Will political considerations prevail over good economic policy?
But there is also speculation that launching an investigation might be a way for the administration to buy time – to appear to be taking tough action against China before the 2022 elections though not doing anything while the investigation drags on. (Section 301 cases can take over a year).
However, launching a new investigation also raises new uncertainty over US-China trade since the outcome could be significant restrictions on Chinese exports. Already, the US business community is exasperated by the stretched out “top-to-bottom review” of China trade policy that it believes should have been concluded long ago so that businesses could plan around any policy changes. Businesses would object to more uncertainty provoked by a new Section 301 probe with an unknown outcome months away.
Still, that buy-time strategy could help the administration later this year. That’s when the purchase commitments Beijing made in the Phase One trade deal expire. Since China didn’t fulfill the commitments then, the administration would be expected to take some action. But it’s not clear there is anything effective the administration could do if China refuses to engage in new negotiations.

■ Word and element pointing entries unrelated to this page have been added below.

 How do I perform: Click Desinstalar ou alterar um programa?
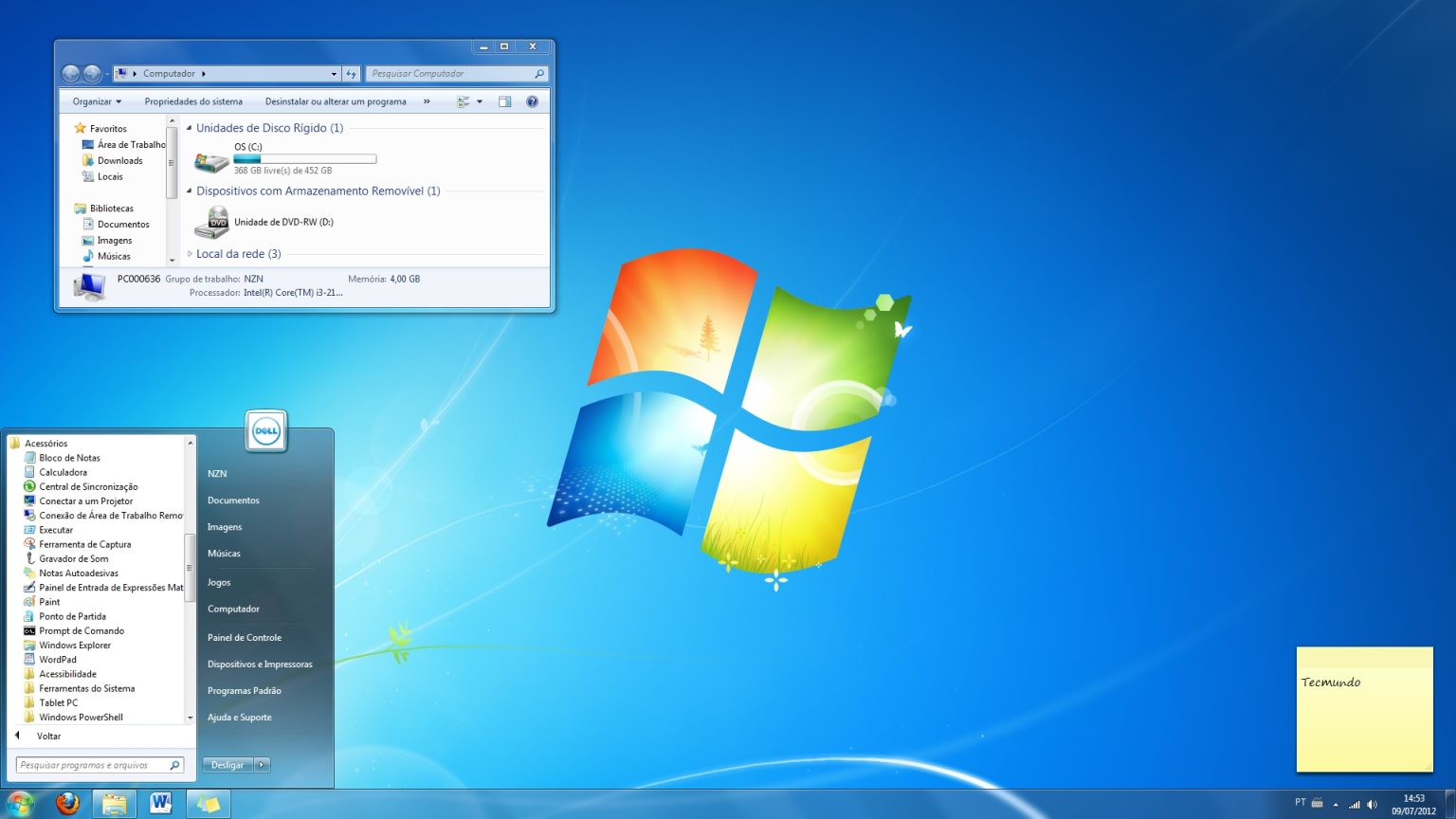[335, 100]
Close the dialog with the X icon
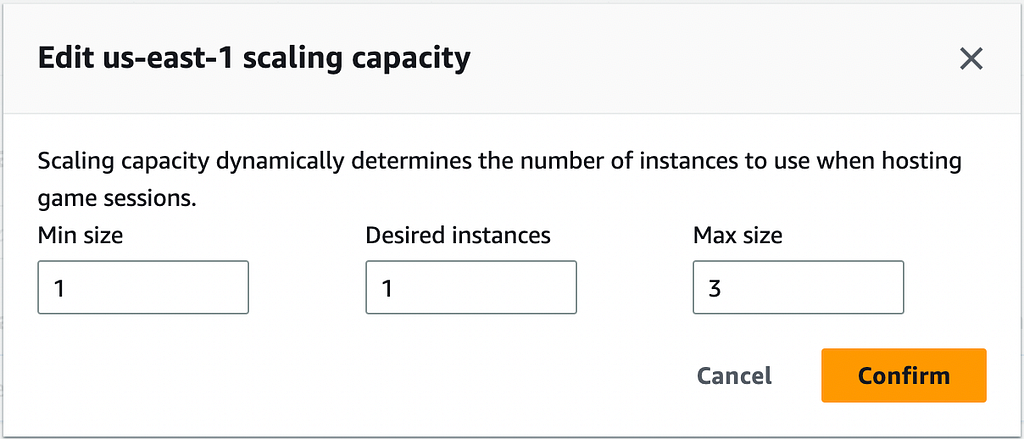 click(x=971, y=59)
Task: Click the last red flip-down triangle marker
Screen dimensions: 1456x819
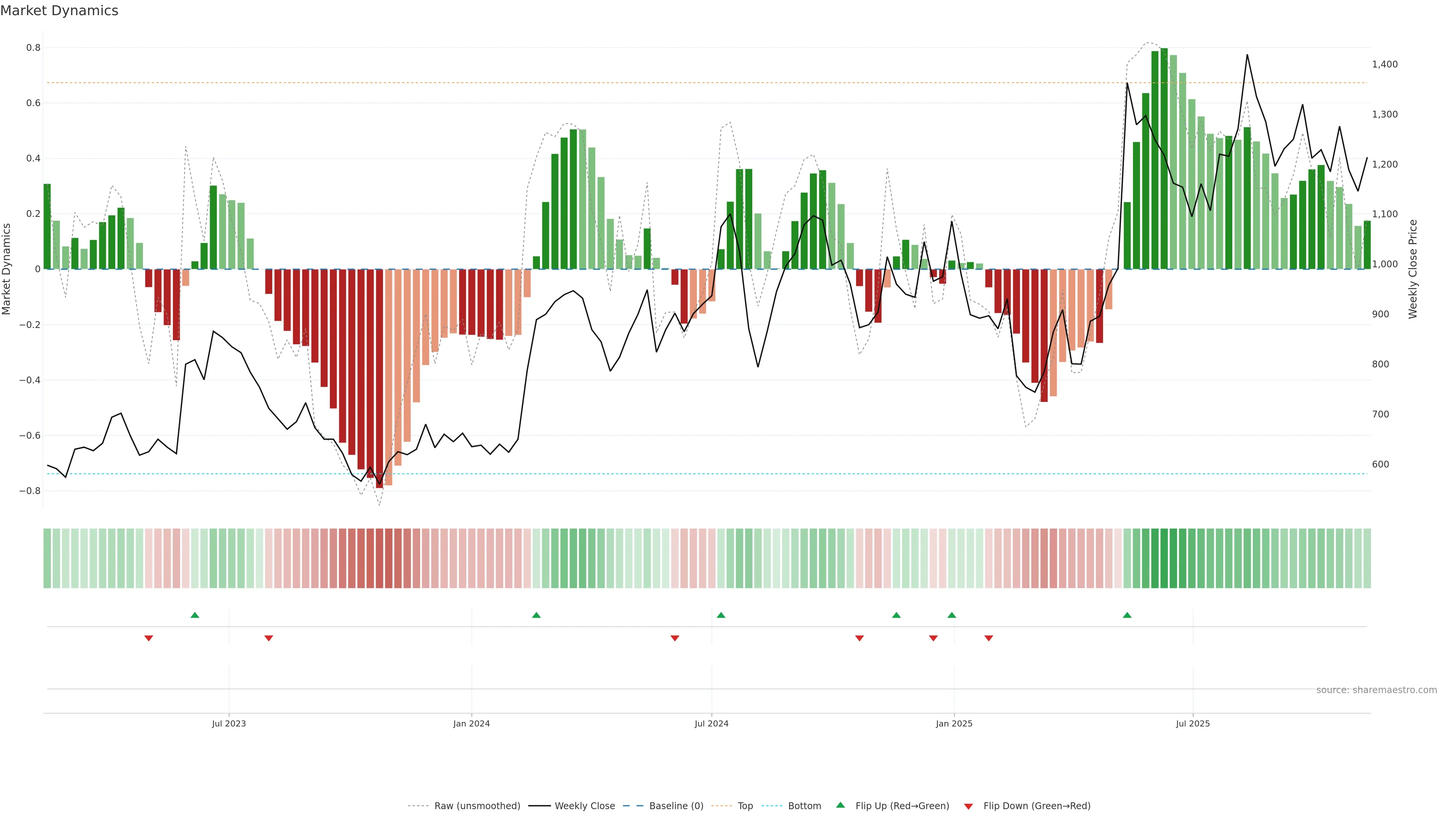Action: click(x=988, y=638)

Some tariffs could be removed but business community still in dark as to which
The administration’s China trade policy review is likely to lead to the removal of some but not all the earlier Trump tariffs, with experts currently engaged in determining which might be lifted to help the economy. The review and the new Section 301 probe could be linked. The administration might avoid charges of being soft on China if it removes some of the tariffs but does so while investigating whether to impose other sanctions on Beijing.

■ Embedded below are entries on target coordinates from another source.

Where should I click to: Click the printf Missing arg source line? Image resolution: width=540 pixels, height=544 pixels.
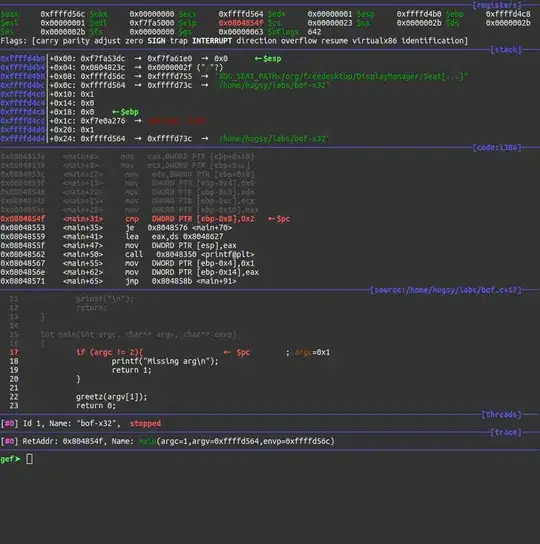165,361
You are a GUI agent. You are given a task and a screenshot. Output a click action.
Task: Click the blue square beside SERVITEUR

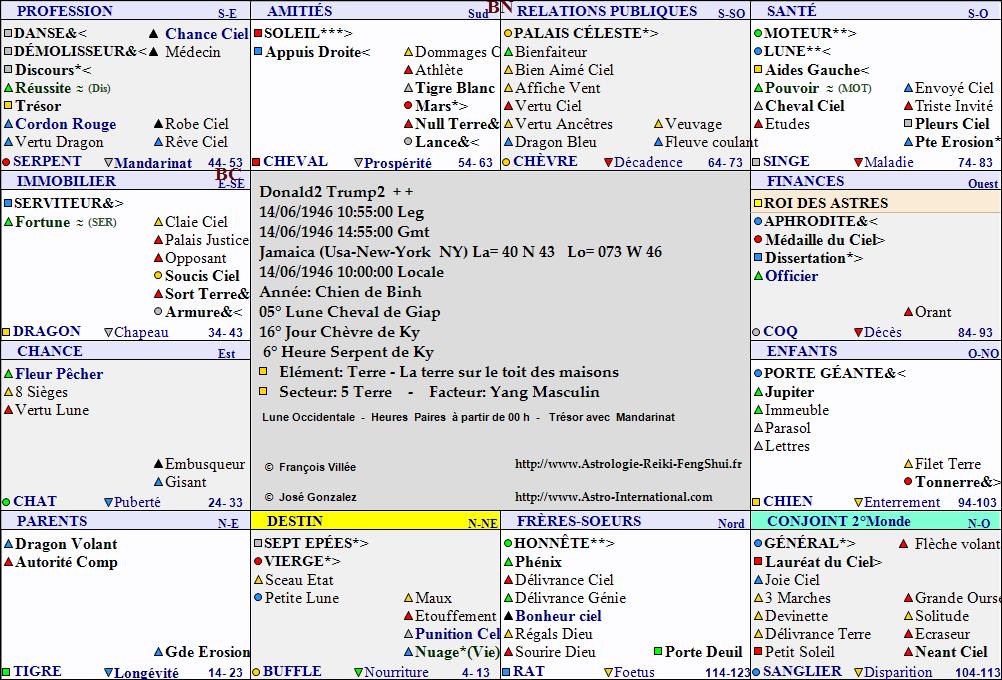point(8,203)
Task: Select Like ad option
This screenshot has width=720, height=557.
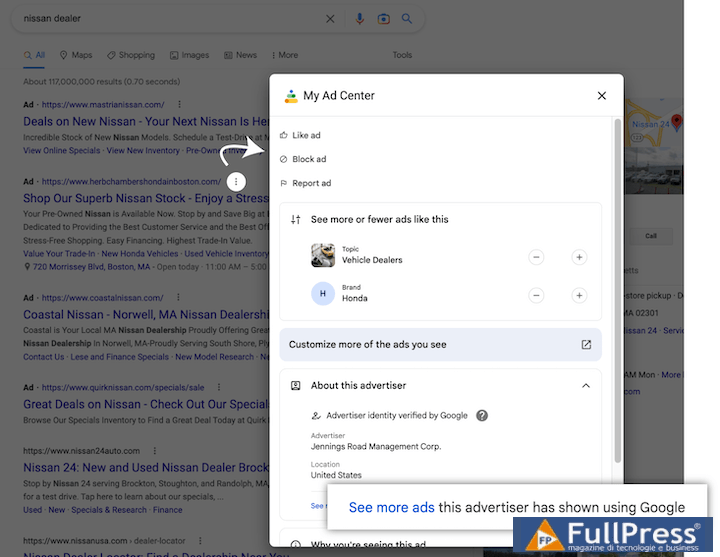Action: coord(306,135)
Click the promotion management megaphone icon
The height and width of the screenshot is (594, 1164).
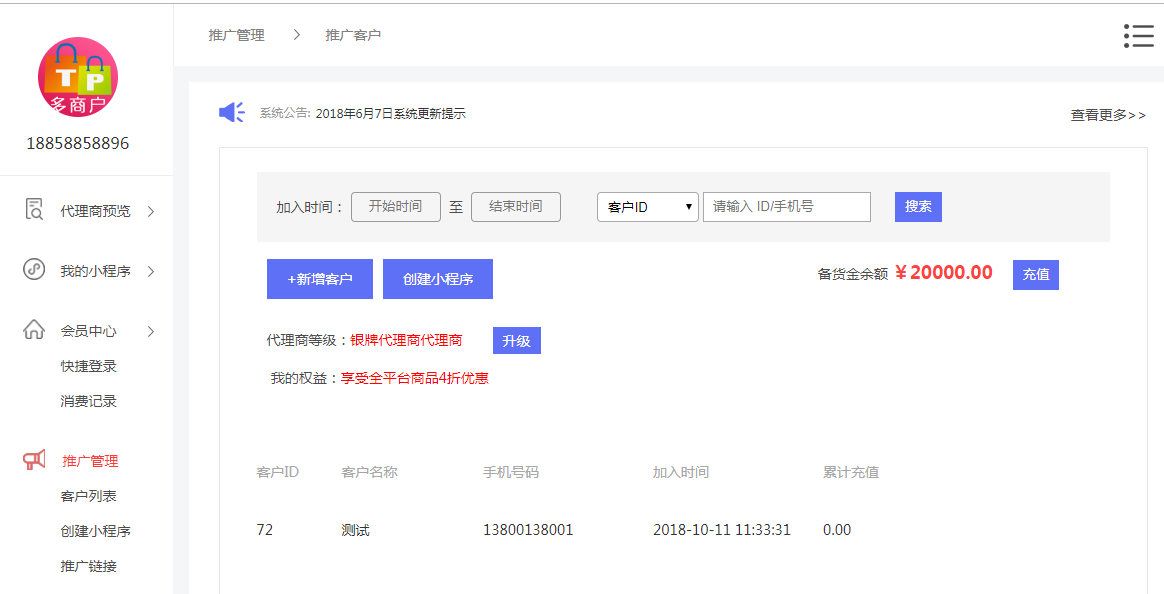click(x=34, y=460)
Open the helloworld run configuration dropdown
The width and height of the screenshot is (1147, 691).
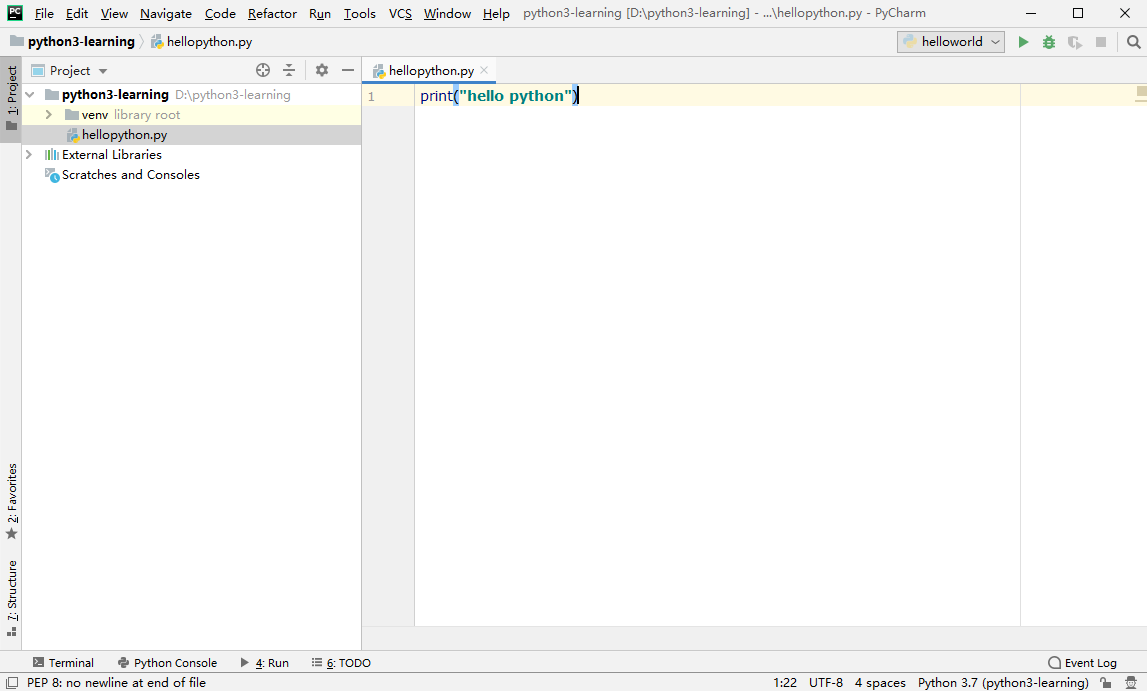951,42
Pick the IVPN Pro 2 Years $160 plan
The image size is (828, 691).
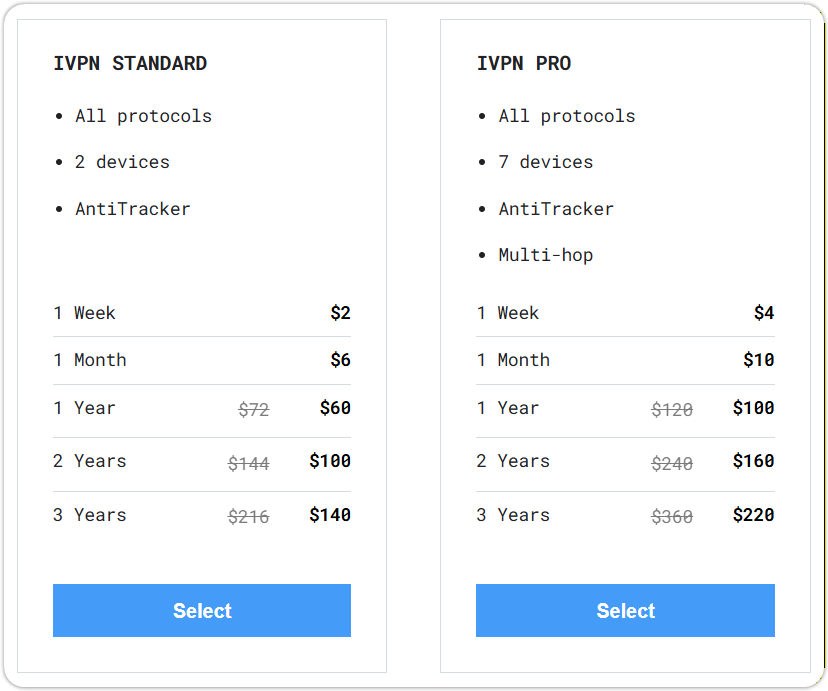[625, 461]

Press accounts say that administration officials would like to work together with Japan and the EU and others on the problem of China’s industrial subsidies, perhaps using the Section 301 action to “rally support within the WTO to take on Chinese subsidies,” as an administration source told the Wall Street Journal. If that’s the goal, it isn’t clear why the administration doesn’t just file a WTO case and seek participation from allies. The US could also do both – impose unilateral measures and also file a WTO case. That’s part of what the Trump administration did regarding the tech transfer issue, and that WTO case did indeed rally support from other countries.
Prospects for rallying allied support for tough measures on China might improve after the September 26th German elections. Outgoing Chancellor Angela Merkel was averse to angering China, German industries’ most important business partner.
Embarrassment looms for administration’s planned approach
It is not clear that putting pressure on Beijing to change its subsidies regime could be effective. Industrial subsidies were important for the rise of Chinese competitive industries and are seen by Beijing as necessary for cultivating the new industries it now wishes to emphasize.
For the US, going after Beijing’s industrial subsidies could prove embarrassing. The Biden administration is promoting its own regime of industrial subsidies that might not pass muster with the WTO, let alone afford it credibility in criticizing China for the very same practices.
There are two ways the Biden administration could pursue a smart Section 301 policy against Chinese subsidies: file suit at the WTO in coordination with the EU, Japan, and other allies and meanwhile drop plans to subsidize sectors of the economy for which there is not a credible national security rationale.